Day 1: Arrive in Quito

You will be met on arrival at Quito Airport and transfered to our Quito hotel. Remainder of the day is at leisure. Overnight in Quito.

 

Day 2: Quito

Explore the bustling streets and squares of the largest historical centre in the Americas. On our tour we visit some of its most important churches such as the majestic La Compañía (Society of Jesus Church) and iconic San Francisco, guardians of a stunning multi-ethnic artistic and cultural heritage. Drive through the traditional neighborhood of San Juan. Finish the tour at the "Panecillo" hillside with its breathtaking views of the old and modern city. Overnight in Quito.

 

Day 3: Fly to Galapagos Islands, Highlands – Pit Craters (Santa Cruz)

This morning you are transferred to the airport for your flight to Baltra Island where we are greeted by our Galapagos guides. Upon arrival we take a ten minute bus drive to the pier to board the M/Y Legend.

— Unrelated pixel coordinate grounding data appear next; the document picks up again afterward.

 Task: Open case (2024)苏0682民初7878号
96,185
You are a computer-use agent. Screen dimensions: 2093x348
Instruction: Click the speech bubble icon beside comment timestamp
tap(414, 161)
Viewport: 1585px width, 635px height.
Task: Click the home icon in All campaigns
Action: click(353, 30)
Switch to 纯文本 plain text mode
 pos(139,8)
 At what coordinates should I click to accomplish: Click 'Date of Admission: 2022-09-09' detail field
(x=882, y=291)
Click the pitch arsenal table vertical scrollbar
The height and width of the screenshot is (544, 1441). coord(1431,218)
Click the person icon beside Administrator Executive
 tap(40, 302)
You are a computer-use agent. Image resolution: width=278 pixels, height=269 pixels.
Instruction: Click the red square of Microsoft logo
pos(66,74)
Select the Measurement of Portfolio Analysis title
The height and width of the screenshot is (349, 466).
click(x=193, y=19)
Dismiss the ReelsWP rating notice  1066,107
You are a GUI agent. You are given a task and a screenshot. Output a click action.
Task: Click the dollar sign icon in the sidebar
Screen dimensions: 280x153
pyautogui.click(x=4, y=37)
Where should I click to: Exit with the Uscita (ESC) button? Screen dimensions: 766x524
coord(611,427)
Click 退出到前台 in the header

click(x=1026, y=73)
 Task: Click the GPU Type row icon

PM: Dry landing. A 45-minute bus ride will take us to the Santa Cruz highlands, located to the northwest of Puerto Ayora, where we will find a natural reserve with giant tortoises. These enormous and slow-moving reptiles are responsible for the island’s name and therefore approaching them in their humid and forested abode is always an inspiring adventure. They can weigh between 250 and 300 kg and can live up to 150-200 years. Additionally, travelers can walk inside surprising lava tubes; we also visit Pit Craters created from the collapse of surface materials into chamber fissures underground. It’s a great place to spot Vermilion Flycatcher as we walk inside an endemic Scalesia forest.

 

Day 4: Egas Port / Salt Mines (Santiago), Bartolomé

AM: Wet landing on a beach of black volcanic sand, visited by Darwin in 1835. The first section of the trail is comprised of volcanic ash (eroded tuff) and the other half of partially uneven terrain is comprised of volcanic basaltic rock lounging the shoreline.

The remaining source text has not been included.